The first word of the title, the name of a county in Sichuan province, adds human weight to the sense of embodiment. You may recall that in 2008, Wenchuan was the epicenter of a massive earthquake. According to official figures, some 90,000 people were killed and millions left homeless. One of the most shocking consequences of the quake was the collapse of many school buildings, even in areas where other nearby buildings remained standing. At least 5,000 of the dead were schoolchildren. In the quake’s aftermath, it emerged that the schools had been shoddily built, owing to corruption among government officials and contractors. Demands that the construction of the “tofu dregs schools” be investigated and those responsible be prosecuted were repressed. The names of the dead were never publicly released. Children, secrets, scandals— they all remained buried in the rubble.
Ai was not in Wenchuan when the earthquake occurred; the southwestern provinces are not his part of China at all. But it changed his life as an artist. For a decade, art from China had been a growing subject of fascination for Western curators and collectors—a trend that became broadly visible when the celebrated Swiss curator Harald Szeemann selected a significant number of artists from China, Ai among them, for his 1999 Venice Biennale. By 2008, when the “Bird’s Nest,” the Beijing National Stadium for that year’s Olympics, was unveiled, Ai, who had collaborated with the Swiss architects Jacques Herzog and Pierre de Meuron on its design, was the country’s best-known artist internationally. He was also a wild card, proclaiming that “an artwork unable to make people feel uncomfortable or to feel different is not one worth creating.” One notorious early work bore the self-explanatory title Dropping a Han Dynasty Urn (1995)—2,000 years of history smashed to bits. The same year, he began a series of photographs called Study of Perspective, each of which shows his outstretched arm and an extended middle finger before such monuments as the Eiffel Tower, the White House and Tiananmen Square.

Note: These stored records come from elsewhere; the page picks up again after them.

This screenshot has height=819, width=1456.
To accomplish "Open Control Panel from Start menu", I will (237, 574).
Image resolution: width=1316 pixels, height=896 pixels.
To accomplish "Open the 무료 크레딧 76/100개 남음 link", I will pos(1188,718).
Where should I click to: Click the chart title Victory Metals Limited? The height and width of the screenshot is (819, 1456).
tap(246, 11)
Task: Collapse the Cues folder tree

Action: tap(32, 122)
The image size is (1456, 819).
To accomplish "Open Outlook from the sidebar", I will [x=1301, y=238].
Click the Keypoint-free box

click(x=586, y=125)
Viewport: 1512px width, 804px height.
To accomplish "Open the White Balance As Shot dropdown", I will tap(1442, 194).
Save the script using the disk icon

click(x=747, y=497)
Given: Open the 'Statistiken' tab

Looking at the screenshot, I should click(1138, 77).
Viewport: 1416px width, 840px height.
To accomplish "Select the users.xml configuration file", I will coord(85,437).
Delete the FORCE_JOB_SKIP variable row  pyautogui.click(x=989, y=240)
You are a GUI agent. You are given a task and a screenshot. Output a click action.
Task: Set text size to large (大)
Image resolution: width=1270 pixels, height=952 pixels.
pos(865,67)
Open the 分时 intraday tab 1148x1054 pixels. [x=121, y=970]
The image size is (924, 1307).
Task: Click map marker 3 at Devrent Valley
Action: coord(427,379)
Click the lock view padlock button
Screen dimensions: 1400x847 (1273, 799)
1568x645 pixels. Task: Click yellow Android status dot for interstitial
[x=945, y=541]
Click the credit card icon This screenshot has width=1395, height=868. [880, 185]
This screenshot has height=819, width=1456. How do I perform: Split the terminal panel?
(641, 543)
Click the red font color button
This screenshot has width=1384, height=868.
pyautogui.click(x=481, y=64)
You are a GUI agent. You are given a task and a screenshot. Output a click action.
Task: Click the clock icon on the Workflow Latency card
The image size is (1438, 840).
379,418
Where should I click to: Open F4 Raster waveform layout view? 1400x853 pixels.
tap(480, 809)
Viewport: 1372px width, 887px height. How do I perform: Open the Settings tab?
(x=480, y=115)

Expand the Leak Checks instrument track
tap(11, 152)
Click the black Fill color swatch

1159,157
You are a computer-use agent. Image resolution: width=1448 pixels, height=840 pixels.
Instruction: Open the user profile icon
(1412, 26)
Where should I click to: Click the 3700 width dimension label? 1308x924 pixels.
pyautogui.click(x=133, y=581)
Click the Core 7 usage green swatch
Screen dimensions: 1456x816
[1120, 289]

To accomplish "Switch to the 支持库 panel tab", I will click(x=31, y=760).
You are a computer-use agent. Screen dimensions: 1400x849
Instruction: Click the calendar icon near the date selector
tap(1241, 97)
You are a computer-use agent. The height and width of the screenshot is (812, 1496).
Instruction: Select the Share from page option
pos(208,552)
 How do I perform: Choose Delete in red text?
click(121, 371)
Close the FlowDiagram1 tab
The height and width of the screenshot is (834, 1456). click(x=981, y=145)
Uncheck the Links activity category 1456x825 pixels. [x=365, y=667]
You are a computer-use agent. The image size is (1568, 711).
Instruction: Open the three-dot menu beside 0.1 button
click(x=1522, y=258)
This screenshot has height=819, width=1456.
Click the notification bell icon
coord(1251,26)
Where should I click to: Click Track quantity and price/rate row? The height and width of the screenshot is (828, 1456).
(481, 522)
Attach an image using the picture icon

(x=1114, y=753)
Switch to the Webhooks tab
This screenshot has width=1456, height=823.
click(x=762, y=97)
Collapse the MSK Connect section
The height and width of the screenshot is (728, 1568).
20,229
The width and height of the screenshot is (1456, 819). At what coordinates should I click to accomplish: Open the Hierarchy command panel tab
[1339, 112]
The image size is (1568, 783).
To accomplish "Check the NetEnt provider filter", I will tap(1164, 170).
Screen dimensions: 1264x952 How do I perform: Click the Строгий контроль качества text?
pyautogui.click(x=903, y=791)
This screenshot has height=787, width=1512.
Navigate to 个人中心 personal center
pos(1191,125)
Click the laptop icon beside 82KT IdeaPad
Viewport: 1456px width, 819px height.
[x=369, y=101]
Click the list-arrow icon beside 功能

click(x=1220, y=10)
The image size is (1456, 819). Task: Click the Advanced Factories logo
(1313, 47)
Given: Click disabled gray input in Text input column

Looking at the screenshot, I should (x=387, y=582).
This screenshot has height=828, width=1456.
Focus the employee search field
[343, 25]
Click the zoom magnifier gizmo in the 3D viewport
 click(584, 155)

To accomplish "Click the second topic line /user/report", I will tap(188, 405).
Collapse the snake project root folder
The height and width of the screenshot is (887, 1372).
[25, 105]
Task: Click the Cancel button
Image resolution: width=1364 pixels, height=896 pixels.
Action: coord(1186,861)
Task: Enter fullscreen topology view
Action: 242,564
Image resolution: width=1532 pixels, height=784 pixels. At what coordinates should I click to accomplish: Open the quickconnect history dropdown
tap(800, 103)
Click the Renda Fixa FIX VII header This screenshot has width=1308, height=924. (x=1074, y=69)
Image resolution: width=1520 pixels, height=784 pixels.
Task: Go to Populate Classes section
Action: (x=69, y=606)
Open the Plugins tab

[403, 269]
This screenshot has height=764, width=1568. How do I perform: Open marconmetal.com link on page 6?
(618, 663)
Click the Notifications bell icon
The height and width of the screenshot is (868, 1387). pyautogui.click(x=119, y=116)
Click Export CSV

Ai also thought that the artist ought to be causing discomfort beyond the confines of the work, by taking critical stances not just within the relative safety of art galleries, most of them abroad, but also in public, which Ai did in a widely read blog launched in 2005. (A selection of entries from it, in English translation, was published by MIT Press in 2011.) The Bird’s Nest was a trophy project that was supposed to show the world the new, modern face of China and its ruling Communist Party; at that point, Ai was as willing to test the degree to which he could accommodate the ruling powers even as he continued looking for ways to give them the finger. Later, Ai acknowledged that the stadium project was “a setback, because China became like a police state during the Olympics.”